Apache-Iceberg Quick Investigation

October 5, 2022 · 1208 words · 6 min · Lake House Storage Big Data

  • A table format for large-scale analysis of datasets.
  • A specification for organizing data files and metadata files.
  • A schema semantic abstraction between storage and computation.
  • Developed and open-sourced by Netflix to enhance scalability, reliability, and usability.


Issues encountered when migrating HIVE to the cloud:

  • Dependency on List and Rename semantics makes it impossible to replace HDFS with cheaper OSS.
  • Scalability issues: Schema information in Hive is centrally stored in metastore, which can become a performance bottleneck.
  • Unsafe operations, CBO unfriendly, etc.

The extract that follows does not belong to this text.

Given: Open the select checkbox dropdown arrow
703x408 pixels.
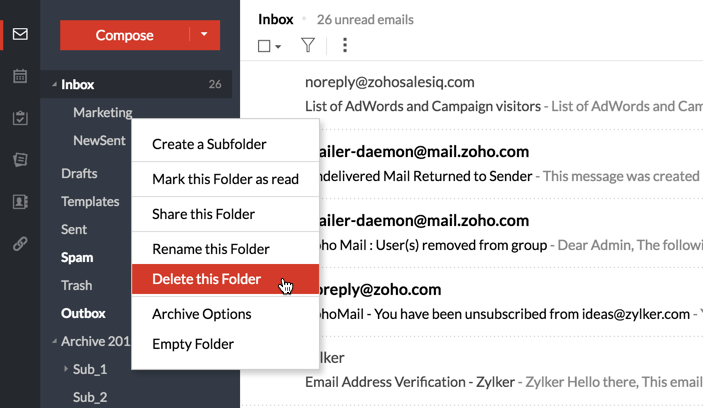Looking at the screenshot, I should [278, 46].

  • Supports secure and efficient schema, partition changes, and evolution, self-defined schema, hidden partition.
    • Abstracts its own schema, not tied to any computation engine schema; partition is maintained at the schema level. Partition and sort order provide transformer functions, such as date(timestamp).
  • Supports object storage with minimal dependency on FS semantics.
  • ACID semantics support, parallel reads, serialized write operations:
    • Separation of read and write snapshots.
    • Optimistic handling of write parallel conflicts, retry to ensure writes.
  • Snapshot support:
    • Data rollback and time travel.
    • Supports snapshot expiration (by default, data files are not deleted, but customizable deletion behavior is available) (related API doc).
    • Incremental reading can be achieved by comparing snapshot differences.
  • Query optimization-friendly: predicate pushdown, data file statistics. Currently, compaction is not supported, but invalid files can be deleted during snapshot expiration (deleteWith).
  • High abstraction level, easy for modification, optimization, and extension. Catalog, read/write paths, file formats, storage dependencies are all pluggable. Iceberg’s design goal is to define a standard, open, and general data organization format while hiding differences in underlying data storage formats, providing a unified operational API for different engines to connect through its API.
  • Others: file-level encryption and decryption.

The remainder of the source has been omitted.